Community Profile — Toby Futrell
Community Profile — Toby Futrell
Saturday, 07 April 2007
Toby Futrell, City Manager
I don’t judge success by being in the papers, in fact I do just the opposite,” City Manager Toby Futrell says. “If you’re doing it right, people probably don’t know a lot about what the city manager does.” This is no small task considering the number of hours Toby puts in every week and that she has been at the forefront of some of Austin’s most ambitious projects including the Desired Development Zone. Futrell recently came up for review and received a raise along with highest praises from city council.
- Q. What is the role of the city manager?
- A. There are two major forms of government in cities, one is strong mayor and the other is council-manager. Most big U.S. cities are run under the strong mayor system. In Texas, 80 percent of all cities are council-manager, which is unusual.
In a council-manager form of government you should think of my job as chief operating officer. It’s not a CEO, and a lot of people try to call it that. I don’t set policy, I implement policy. So my job is to follow operations. We will recommend policy, but we make a recommendation and step back. Elected officials are my board, they are my CEO.
- Q. Why do you think the parks bond received more support than any of the other bonds?
- A. Northwest Austin has not traditionally been where a lot of services have gone. Disproportionately, our bond dollars have not gone west. That has been a function of several things. West has a higher income per capita, so it hasn’t been an area with pressure for services. So we’re hoping we can create a balance of services. I’m very pleased that you’ll see a large, nice expansion of the library at Spicewood Springs, long overdue, and that the only rec. center built into the package is in the Northwest. We needed to balance out our dollars just a little more than we were doing.

(GIVEN RECORDS)
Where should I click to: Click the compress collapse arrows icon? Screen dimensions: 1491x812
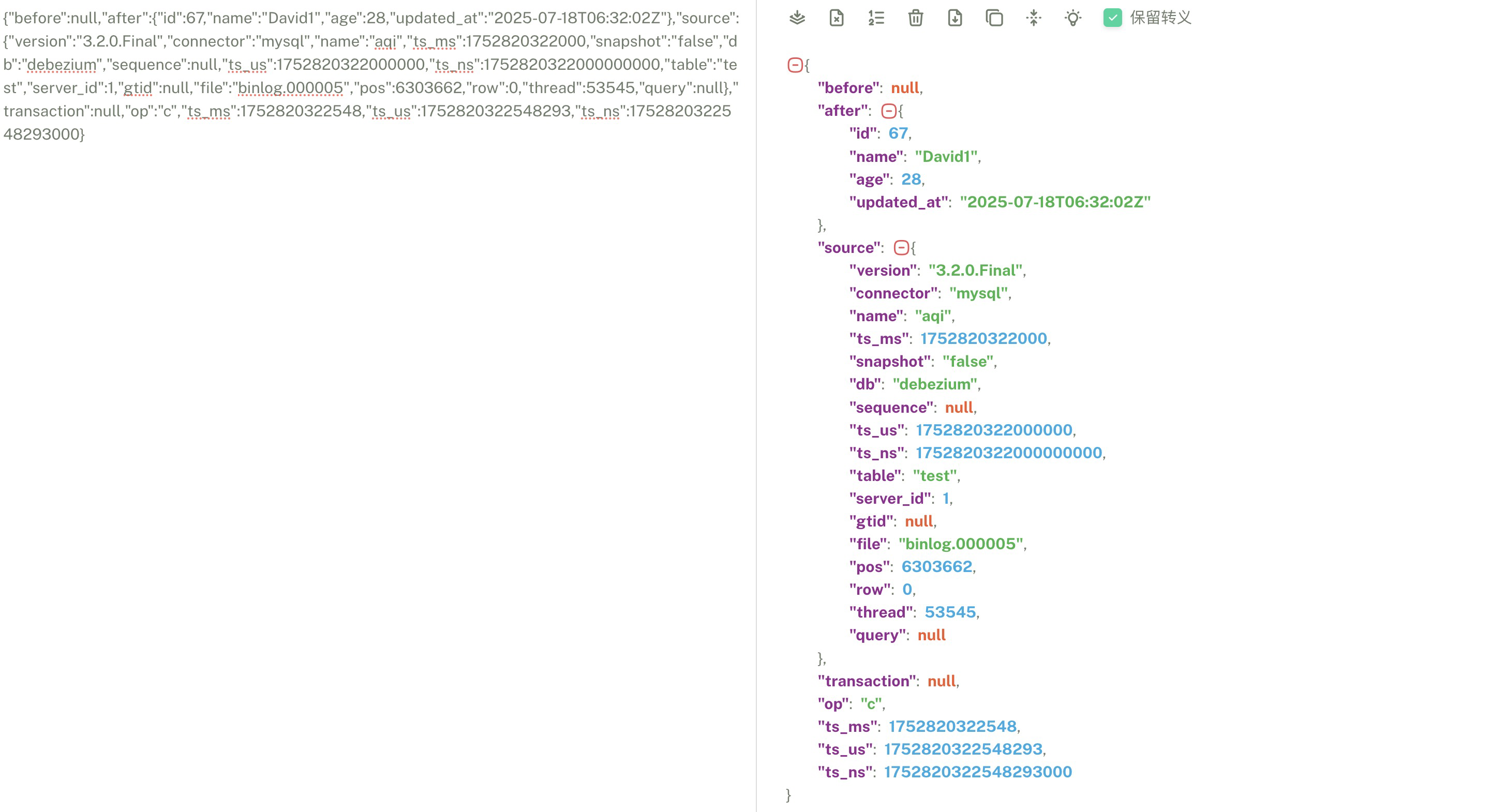point(1033,18)
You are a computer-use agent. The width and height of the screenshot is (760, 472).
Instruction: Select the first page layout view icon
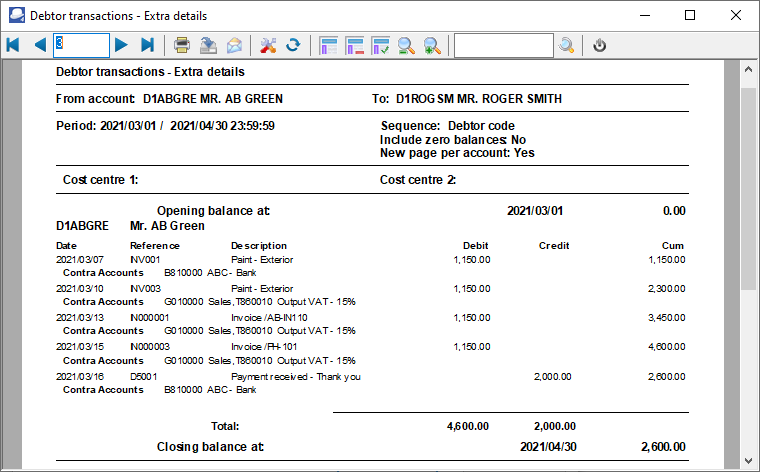pyautogui.click(x=328, y=45)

(WRITTEN EXERCISE) In the community profile, starting with "In a council-manager" and going on through "the other bonds?", rewrite the passage with "chief operating officer" changed to "chief administrative officer".

(WRITTEN REPLY)
In a council-manager form of government you should think of my job as chief administrative officer. It’s not a CEO, and a lot of people try to call it that. I don’t set policy, I implement policy. So my job is to follow operations. We will recommend policy, but we make a recommendation and step back. Elected officials are my board, they are my CEO.
- Q. Why do you think the parks bond received more support than any of the other bonds?